Marriage License Requirements: Blood Tests
Just one state, Montana, still requires blood tests for a marriage license; other states have terminated the requirement that couples get tested for specific diseases prior to them marrying. In Montana, female candidates between eighteen and fifty years of age are required to take a blood test to establish if they have immunity from German measles (also known as 3-day measles), unless each of the partners sign an informed-approval form renouncing the blood test requirement.
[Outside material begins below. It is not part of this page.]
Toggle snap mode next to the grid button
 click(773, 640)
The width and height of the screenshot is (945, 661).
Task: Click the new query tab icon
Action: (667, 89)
Marriage License Requirements: Waiting Periods
A lot of states necessitate a waiting period following applying for a marriage license to guarantee that partners have time to sit and think about things and be sure that they’re making the right decision. There’s no impromptu, weddings for couples in these states, as you must wait a particular number of days before you can get married. Below are some instances of waiting periods.
- One day: Illinois, Delaware, South Carolina, Louisiana, New York,
- Two days: Maryland
- Three days: Alaska, DC, Florida, Kansas, Iowa, Massachusetts, Michigan, Oregon, Texas, Pennsylvania, Washington, New Jersey
- Five days: Wisconsin
Alternative Step: Marriage Preparedness Courses
For promoting healthy marriages, several states are going to discount the marriage license cost should a couple complete a premarital preparation program that instill skills like effective communication and conflict resolution. For example, Minnesota decreases their fee by $75 for going to twelve hours of marriage education courses, and Texas gives a $60 discount for eight hours.
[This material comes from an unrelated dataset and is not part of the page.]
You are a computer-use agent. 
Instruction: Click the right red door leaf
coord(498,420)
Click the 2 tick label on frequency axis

Marriage License Expirations
After you’ve obtained your marriage license, it’s only valid for a specific amount of time, which differs by state. If your license expires before the date of your marriage, another general requirement for a genuine marriage, then you are going to likely have to go through the licensing process once more, unless you’re allowed to renew the initial license. The following is a list of the expiration dates for all fifty states, including the District of Columbia.
- Ten days: Oklahoma
- Thirty days: Hawaii, Missouri, Utah, Delaware, Louisiana, Wisconsin Kentucky, Tennessee, Alabama
- Thirty-Five days: Colorado
- Sixty days: Illinois, New York, North Dakota, West Virginia, Arkansas, Indiana, Massachusetts, Virginia, Florida, Ohio, Oregon, North Carolina, Vermont, Pennsylvania, Washington
- Ninety days: Rhode Island, New Hampshire, Alaska, California, Maine, Texas
- Six months: New Jersey Minnesota, Maryland, Montana, Iowa, Kansas
- 1 year: Wyoming, Nebraska, Arizona, Nevada
- Other: Michigan (Thirty-Three days), Connecticut (Sixty-Five days), South Dakota (Twenty days)
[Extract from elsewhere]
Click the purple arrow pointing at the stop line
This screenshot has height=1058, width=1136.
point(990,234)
- No expiration: District of Columbia, South Carolina, Mississippi, New Mexico, Georgia, Idaho
Getting Legal Assistance Completing Your Marriage License Requirements
When thinking about the big day, couples might have legal questions associated to any range of matters, because getting married has broad legal and financial results. If so, it might be a good idea to speak with a family law attorney near you that can guide you through the legal factors of your upcoming nuptials.